Set problem: In the text on future U.S. operational concepts below, update everything from "Persistence. U.S. forces, particularly" down to "adversary's mobile assets." by replacing "contested zones" with "denied areas".

start Reading text

Given that future battlefields will be more transparent, the use of
precision munitions ubiquitous, and engagement zones spanning larger
distances, future U.S. operational concepts will require greater focus
on the following characteristics:
Range. U.S. forces in any domain will need to be able to
target and engage adversaries over longer engagement ranges.
Persistence. U.S. forces, particularly in the air domain,
will need to stay inside contested zones for longer periods of time to
find and engage an adversary's mobile assets.
Disaggregation. Future military forces will often need to
disaggregate into smaller components in order to present adversaries
with more complex targeting challenges.
Dispersion. Forces will need to spread out those
disaggregated units across wider geographic areas to fully take
advantage of networked sensors and fires.
Mass. Dispersed forces will still need to find ways to
concentrate firepower and/or platforms at particular points to
overwhelm an adversary.
Concealment. Military forces will need to: improve core
stealth technologies (e.g. to reduce radar cross-sections); shift
emphasis within a certain warfighting domain (e.g. submarines as
primary attack platforms instead of increasingly vulnerable surface
ships); and create innovative ways to distract or distort an
adversary's means of detection (e.g. advances in electronic attack and
cyber capabilities).

end Reading text
start Supplied material

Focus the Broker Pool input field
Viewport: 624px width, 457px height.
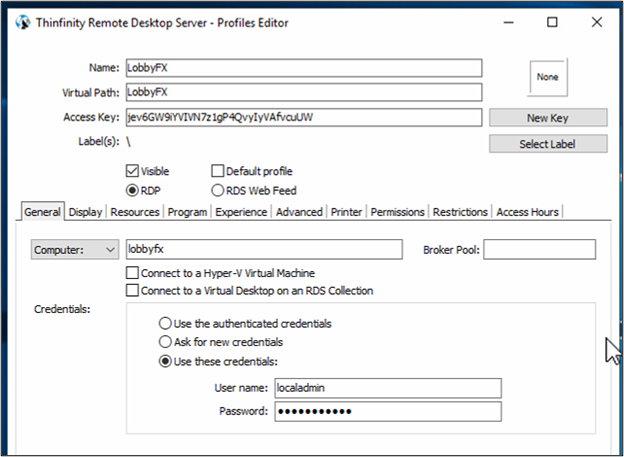539,249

end Supplied material

Answer to this task:
Persistence. U.S. forces, particularly in the air domain,
will need to stay inside denied areas for longer periods of time to
find and engage an adversary's mobile assets.